I recently used a Community Wealth Ventures convening of leading nonprofits in Cincinnati, and then a lecture at the Kennedy School in Boston, as an opportunity to discuss Share Our Strength’s unprecedented growth over the past two years. Specifically I sought to tease out and understand the key ingredients of that growth, almost as if presenting a case study. This is a unique moment in our 25 year history. And our recent experience is all but unique across the broader nonprofit sector. That makes it a valuable learning opportunity that could help others, whether within or outside the hunger field.
At Share Our Strength our revenues hovered around $13 million annually in the years between 2004-2008. We were a classic case of the nonprofit whose growth had reached a plateau. We were stuck. Then we sharpened our strategy and made investments in capacity – including a few we could not afford. Our revenues grew to about $19 million in 2009, $26 million in 2010 and they will be $34 million this year. We added 30 staff to a base of 65 in 2010 and we are hiring for 20 more now. Though improbable it was not accidental or coincidental. The specific reasons follow below.
Lesson #5:
Capacity equals impact. Because nonprofits are not typically engaged in manufacturing, or supply chain, or warehousing, capacity usually means staff and technology as opposed to equipment, facilities, etc. It is difficult to increase impact without increasing capacity. If you don’t assert the correlation between capacity and impact, then no one will assert it for you. In fact, you will fall victim to precisely the opposite bias and be measured against metrics stacked to ensure you don’t win: administrative overhead, salary, fundraising costs, etc.

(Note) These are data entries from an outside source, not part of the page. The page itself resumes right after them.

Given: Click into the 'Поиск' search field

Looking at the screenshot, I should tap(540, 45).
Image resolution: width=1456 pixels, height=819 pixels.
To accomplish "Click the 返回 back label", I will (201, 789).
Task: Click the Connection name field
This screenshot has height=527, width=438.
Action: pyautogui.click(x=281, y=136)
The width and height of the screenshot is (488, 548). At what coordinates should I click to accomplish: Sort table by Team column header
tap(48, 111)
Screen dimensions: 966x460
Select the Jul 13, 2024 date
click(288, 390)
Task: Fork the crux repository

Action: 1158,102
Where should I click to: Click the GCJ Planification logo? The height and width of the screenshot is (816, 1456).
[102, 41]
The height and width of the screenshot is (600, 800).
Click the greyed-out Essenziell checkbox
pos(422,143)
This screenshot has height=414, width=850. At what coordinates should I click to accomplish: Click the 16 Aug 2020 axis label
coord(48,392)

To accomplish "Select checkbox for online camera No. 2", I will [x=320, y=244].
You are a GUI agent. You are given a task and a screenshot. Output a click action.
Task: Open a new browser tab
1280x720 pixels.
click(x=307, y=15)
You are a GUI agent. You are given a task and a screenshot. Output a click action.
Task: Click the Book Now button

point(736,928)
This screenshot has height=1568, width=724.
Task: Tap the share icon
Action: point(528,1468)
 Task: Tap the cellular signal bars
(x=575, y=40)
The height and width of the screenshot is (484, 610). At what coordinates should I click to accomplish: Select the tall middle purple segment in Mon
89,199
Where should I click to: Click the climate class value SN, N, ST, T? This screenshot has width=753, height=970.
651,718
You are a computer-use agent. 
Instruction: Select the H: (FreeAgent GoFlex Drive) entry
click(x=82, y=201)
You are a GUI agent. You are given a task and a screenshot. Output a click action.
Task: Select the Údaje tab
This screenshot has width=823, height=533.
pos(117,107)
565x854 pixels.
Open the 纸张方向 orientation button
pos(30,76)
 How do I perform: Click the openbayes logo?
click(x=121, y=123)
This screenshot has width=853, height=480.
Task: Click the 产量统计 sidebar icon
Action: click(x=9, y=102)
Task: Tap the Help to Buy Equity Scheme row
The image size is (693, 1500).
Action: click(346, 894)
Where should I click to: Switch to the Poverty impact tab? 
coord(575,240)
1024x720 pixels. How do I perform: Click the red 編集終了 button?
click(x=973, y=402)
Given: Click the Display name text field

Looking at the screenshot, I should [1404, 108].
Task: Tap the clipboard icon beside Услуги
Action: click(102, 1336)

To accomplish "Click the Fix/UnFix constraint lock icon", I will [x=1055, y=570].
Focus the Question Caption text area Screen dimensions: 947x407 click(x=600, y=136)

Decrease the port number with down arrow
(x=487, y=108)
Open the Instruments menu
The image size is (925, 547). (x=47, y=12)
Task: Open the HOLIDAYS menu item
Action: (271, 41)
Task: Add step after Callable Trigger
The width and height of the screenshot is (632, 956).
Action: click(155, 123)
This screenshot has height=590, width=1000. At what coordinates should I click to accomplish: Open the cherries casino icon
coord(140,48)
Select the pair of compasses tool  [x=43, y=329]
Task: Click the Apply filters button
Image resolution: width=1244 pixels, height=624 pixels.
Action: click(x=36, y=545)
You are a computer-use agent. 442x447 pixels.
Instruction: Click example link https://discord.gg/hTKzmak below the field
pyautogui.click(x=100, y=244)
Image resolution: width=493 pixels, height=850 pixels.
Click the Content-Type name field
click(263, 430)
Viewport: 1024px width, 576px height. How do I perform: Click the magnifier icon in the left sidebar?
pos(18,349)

All of the incentives in the nonprofit sector run against long-term investments in capacity. As Clara Miller, founder of the Nonprofit Finance Fund has explained: Philanthropy is enterprise blind and therefore enterprise unfriendly. All of the stakeholders of an organization – staff, board, donors, and beneficiaries are so committed to creating social value everywhere and all the time that they favor investing in program instead of capacity and consequently, even if unintentionally, exploit the enterprise and ultimately hollow out the enterprise.
Just as Warren Buffett has often explained that he always favors investing in building long-term competitive strengths over reaping short-term profit, organizational leadership must assert and defend the direct connection between capacity and impact.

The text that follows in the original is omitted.